- _Objective_: Write the next part of the text on British Rail's Intercity 125, picking up after its last sentence.

Once upon a time, the British national rail operator, British Rail, suffered from a bit of an image problem among its customers. A major factor of the image problem was the myriad of ageing intercity rolling stock it operated. This together with other factors, such as the quality of the catering, contributed to declining passenger numbers. Clearly, British Rail needed a solution to impress the travelling people.
The solution came in the form of the Intercity 125, a set of Mark 3 passenger coaches with two Class 43 diesel locomotives also given the designation “High Speed Train” (HST). Launched in 1975 and capable of a service top speed of 201 km/h (125 mph), the Intercity 125 was a huge success for British Rail, and it helped to usher in a new era of intercity rail travel in Great Britain. Gone were the old and slow locomotive drawn trains, and here were their new fast and modern replacements. The fact that the set’s leading Class 43 locomotives, still the fastest diesel locomotive in the world, had a record top speed of 238 km/h also didn’t hurt.
One of the more enduring reminders of the Intercity 125 was the ad campaign BR invested in for their new toys - including this delightful ad featuring the Flying Scotsman, backed by Coronation Scot as written by Vivian Ellis.

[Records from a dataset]

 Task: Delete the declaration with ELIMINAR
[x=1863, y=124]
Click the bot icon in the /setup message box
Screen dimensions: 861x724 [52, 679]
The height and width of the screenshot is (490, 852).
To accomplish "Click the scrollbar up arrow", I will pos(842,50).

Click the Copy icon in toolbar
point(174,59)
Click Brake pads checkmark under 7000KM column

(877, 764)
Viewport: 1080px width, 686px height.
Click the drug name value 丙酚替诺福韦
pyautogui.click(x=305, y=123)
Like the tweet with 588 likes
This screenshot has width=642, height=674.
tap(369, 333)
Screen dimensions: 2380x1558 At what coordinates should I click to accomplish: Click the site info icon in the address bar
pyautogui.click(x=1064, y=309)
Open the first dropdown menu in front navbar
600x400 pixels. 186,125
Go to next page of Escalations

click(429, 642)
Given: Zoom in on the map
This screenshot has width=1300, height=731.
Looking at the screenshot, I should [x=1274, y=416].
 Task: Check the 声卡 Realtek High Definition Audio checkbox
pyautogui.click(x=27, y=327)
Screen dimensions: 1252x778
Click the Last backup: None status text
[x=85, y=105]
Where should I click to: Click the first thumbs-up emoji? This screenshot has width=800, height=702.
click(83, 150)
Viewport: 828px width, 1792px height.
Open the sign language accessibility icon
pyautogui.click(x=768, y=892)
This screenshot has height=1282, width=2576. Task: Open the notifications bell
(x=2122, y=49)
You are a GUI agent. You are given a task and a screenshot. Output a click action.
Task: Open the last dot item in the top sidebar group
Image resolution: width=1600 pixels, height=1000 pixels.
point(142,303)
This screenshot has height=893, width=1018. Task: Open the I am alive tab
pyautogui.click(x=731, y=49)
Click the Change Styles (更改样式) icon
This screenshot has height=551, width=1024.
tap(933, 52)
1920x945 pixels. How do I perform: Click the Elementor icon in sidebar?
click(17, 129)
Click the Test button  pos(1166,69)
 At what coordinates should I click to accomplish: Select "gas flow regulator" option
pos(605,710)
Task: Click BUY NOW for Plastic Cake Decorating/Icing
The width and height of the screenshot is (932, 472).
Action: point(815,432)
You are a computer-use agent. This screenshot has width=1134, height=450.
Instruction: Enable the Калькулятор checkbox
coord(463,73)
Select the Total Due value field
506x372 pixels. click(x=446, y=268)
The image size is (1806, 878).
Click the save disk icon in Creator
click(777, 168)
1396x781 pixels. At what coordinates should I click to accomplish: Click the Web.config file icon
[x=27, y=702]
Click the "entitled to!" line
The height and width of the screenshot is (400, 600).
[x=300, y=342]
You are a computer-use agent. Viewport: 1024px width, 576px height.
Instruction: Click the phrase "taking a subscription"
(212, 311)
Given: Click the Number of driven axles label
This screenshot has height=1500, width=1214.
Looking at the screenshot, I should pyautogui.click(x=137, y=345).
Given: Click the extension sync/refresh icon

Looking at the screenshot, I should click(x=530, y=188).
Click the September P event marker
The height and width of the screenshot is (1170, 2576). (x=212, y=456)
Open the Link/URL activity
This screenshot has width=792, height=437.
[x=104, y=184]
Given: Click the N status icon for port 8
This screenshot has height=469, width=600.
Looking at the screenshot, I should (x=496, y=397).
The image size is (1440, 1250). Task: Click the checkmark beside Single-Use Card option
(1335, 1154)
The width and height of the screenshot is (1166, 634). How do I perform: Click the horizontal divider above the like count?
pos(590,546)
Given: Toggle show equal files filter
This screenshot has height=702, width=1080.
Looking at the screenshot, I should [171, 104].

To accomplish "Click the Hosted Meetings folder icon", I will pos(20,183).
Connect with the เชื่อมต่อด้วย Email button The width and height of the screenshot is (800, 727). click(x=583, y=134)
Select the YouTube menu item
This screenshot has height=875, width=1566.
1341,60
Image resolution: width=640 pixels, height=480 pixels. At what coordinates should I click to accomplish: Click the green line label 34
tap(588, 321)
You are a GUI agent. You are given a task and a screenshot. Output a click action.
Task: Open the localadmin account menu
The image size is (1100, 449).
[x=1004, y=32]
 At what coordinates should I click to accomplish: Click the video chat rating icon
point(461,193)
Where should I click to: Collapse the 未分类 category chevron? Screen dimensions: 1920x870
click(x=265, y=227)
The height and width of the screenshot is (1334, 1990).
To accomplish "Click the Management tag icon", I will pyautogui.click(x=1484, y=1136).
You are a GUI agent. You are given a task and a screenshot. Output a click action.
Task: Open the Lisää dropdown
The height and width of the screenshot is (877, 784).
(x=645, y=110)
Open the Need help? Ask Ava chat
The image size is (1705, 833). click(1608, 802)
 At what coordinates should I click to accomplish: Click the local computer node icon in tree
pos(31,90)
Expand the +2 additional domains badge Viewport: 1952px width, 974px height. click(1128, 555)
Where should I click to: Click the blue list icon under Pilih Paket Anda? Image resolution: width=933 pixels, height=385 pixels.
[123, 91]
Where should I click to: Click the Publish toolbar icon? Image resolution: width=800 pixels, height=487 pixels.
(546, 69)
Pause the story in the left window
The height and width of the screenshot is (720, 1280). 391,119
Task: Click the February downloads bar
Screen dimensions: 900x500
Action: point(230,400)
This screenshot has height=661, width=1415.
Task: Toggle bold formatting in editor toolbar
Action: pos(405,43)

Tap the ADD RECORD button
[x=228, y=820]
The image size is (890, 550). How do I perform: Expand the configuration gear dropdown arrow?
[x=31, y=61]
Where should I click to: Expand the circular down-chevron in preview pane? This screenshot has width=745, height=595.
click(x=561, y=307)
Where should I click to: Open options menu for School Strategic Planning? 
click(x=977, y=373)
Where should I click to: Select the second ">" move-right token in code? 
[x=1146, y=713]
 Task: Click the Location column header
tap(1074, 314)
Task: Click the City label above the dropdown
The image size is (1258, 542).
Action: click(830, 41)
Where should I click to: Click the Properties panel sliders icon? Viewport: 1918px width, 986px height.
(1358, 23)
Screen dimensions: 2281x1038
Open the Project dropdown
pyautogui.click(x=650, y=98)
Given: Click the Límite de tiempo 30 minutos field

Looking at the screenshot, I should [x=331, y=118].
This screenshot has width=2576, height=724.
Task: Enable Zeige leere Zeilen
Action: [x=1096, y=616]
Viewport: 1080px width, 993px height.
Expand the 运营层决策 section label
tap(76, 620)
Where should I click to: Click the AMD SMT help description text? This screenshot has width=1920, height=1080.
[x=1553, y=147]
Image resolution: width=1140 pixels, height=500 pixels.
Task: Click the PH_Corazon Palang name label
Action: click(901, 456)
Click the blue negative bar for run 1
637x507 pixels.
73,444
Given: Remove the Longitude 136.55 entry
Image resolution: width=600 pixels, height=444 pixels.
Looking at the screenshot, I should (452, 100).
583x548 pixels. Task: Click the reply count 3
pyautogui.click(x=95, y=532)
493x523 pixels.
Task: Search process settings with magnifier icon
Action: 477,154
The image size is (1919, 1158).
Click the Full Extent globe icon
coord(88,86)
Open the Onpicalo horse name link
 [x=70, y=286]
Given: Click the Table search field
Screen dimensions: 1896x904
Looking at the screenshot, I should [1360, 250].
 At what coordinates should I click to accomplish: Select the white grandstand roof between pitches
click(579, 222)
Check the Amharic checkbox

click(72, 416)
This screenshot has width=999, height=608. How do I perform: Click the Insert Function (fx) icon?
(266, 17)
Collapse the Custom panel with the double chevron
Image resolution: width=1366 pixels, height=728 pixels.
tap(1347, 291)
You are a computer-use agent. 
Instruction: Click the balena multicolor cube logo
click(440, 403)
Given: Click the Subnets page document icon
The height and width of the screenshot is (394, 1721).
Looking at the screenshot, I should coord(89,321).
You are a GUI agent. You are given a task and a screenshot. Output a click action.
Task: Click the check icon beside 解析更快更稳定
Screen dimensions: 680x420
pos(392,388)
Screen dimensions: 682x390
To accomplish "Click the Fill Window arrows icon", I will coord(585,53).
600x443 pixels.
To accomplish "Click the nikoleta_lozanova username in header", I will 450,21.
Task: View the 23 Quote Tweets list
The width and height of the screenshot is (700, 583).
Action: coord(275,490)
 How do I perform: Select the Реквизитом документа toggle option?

- _Task result_:
These venerable units are still running around Britain some 40 over years after their introduction. Unlike its newer counterparts, the Intercity 125 is still looked upon fondly by many due to its associations with the glory days of British Rail, and simply because it is a marvel of British engineering.
As a BPTC student in 2017, I was required to attend a total of 12 qualifying sessions, which more often than not were held in London. This meant a great deal of travelling on the Virgin Trains Class 390 Pendolinos between Manchester and London Euston. Now the Pendolinos are fast, but they did get stale after a while. I felt it was about time I spiced up my travel routine.
First posted 28 December 2017. Updated 4 March 2023
2023 Update: The Intercity 125 is no longer operated by Virgin Trains East Coast, who in turn have been replaced by the London North Eastern Railway (LNER)
Buying my tickets
A variety of operators still operate the Intercity 125, but the closest and most convenient one was Virgin Trains East Coast running on the East Coast Main Line.
The only snag was that I would have to make my way over to Leeds to catch the train. I also had to cross check with the fleet movements listed out by online railfan websites as most VTEC services between Leeds and King’s Cross are run by the electric Intercity 225 sets.
After some careful checking of the fleet movement table, I bought my tickets for the 12:45 pm departure from Leeds on the VTEC website for £14.50.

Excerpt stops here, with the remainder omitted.